I am running a Fuzzy Regression Discontinuity Design using 2SLS.

If I specified the model (and most importantly the IVs) correctly as i have never worked on a RDD before. The difference to the usual case is that i'm considering not just one but two cutoff points/discontinuities.

The running variable is age and the two cutoff points are at 60 and 65. Also, I limited the bandwidth manually to a specific range.

My data has the following form:

Y: Outcome of interest Z: Running variable (age of the individual) T: Treatment D1: equals one if Z is above 60 (cutoff 1), =0 if to the left of 60 D2: equals one if Z is above 65 (cutoff 2), =0 if to the left of 65

• i.e., when an individual is above 65 both binary variables D1 and D2 would equal 1.

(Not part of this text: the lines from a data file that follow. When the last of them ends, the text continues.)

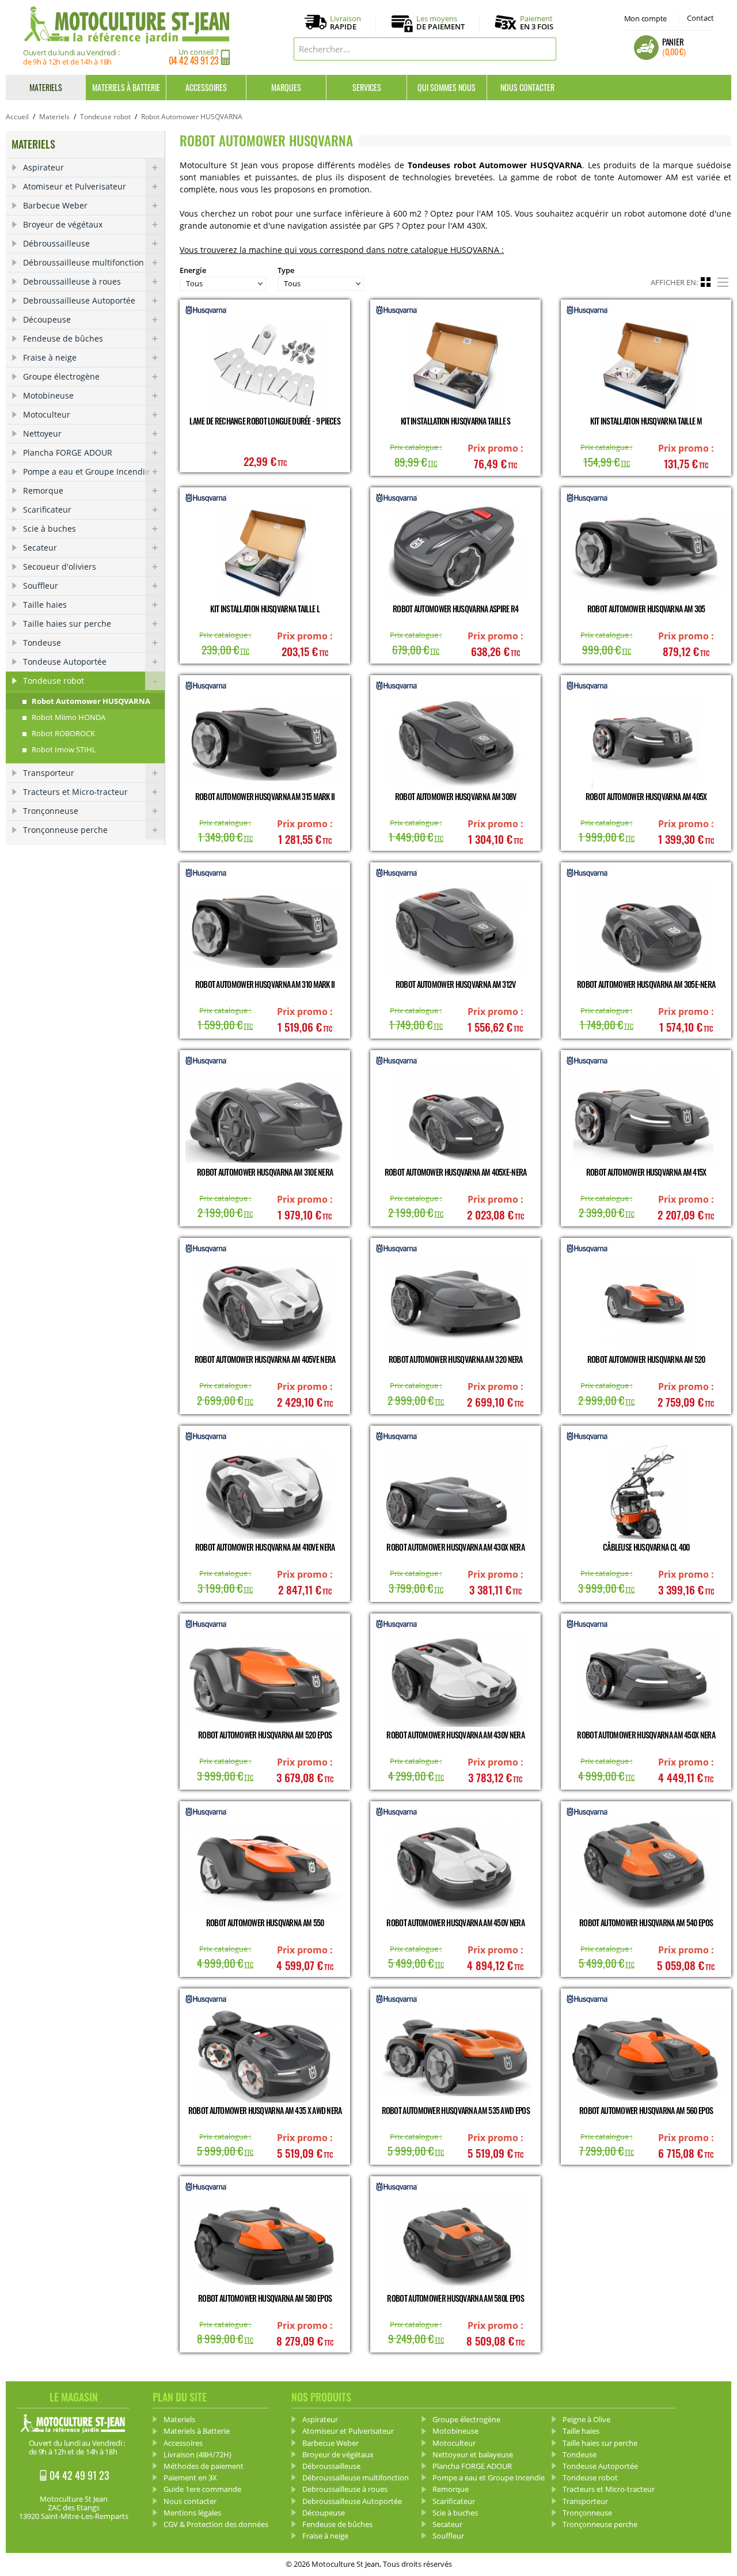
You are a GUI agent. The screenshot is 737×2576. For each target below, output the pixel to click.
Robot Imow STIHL (64, 749)
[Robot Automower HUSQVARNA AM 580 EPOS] (264, 2242)
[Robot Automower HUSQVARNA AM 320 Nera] (455, 1303)
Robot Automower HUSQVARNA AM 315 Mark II (265, 796)
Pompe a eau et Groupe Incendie (86, 471)
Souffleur (40, 585)
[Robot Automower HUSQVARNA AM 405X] (646, 741)
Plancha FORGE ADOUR (67, 452)
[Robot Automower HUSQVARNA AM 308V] (455, 741)
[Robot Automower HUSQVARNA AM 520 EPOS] (264, 1679)
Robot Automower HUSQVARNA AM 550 (265, 1922)
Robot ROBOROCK (63, 733)
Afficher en (673, 282)
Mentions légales (192, 2512)
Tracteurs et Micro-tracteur (75, 791)
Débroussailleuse (56, 243)
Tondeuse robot (105, 117)
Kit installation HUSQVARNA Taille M (646, 421)
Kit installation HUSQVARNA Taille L (265, 609)
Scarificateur (47, 509)
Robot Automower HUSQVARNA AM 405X (646, 796)
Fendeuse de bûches (63, 338)
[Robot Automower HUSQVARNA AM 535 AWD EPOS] (455, 2054)
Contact (700, 18)
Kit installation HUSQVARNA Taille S (456, 421)
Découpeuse (47, 319)
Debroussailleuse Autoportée (79, 300)
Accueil (17, 117)
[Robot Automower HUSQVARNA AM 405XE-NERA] (455, 1116)
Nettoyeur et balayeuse (472, 2454)
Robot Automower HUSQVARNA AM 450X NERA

This is what I have been doing:

xtivreg Y (T= D1 D2) Z c.Z#D1 c.Z#D2 i.year, fe vce(cluster ID) first

The interactions between Z (age) and the two cutoff points D1 and D2 should allow for different age-trends above each of the two discontinuities. Momentarily, I'm not (yet) considering a quadratic or even cubic age-trend.

Also, I'm very interested in the point estimates from the first-stage regression - I would like to know how the possibility of receiving the treatment changes when an individual crosses these two thresholds.

These are the results from the first-stage regression:

Treatment

• Z -0.033
• c.Z#D1 0.062
• c.Z#D2 -0.079
• D1 -3.56
• D2 5.29

With respect to the first cutoff point at 60, my interpretation would be that an individual which is 60.5 years old has on average a 19.1 percentage points higher probability of receiving the treatment than someone who is just below the first threshold. With respect to the second cutoff point at 65, an individual which is 65.5 years old has on average a 11.55 percentage points higher probability of receiving the treatment than someone who is just below the second threshold.

These results (also some calculated mean probabilities) are in line with the findings from a graph which shows the relation between treatment T and the forcing variable Z.

1. Would this be a correct way of estimating the model? Or have i overlooked something?

2. Does my specification of both IVs D1 and D2 make sense?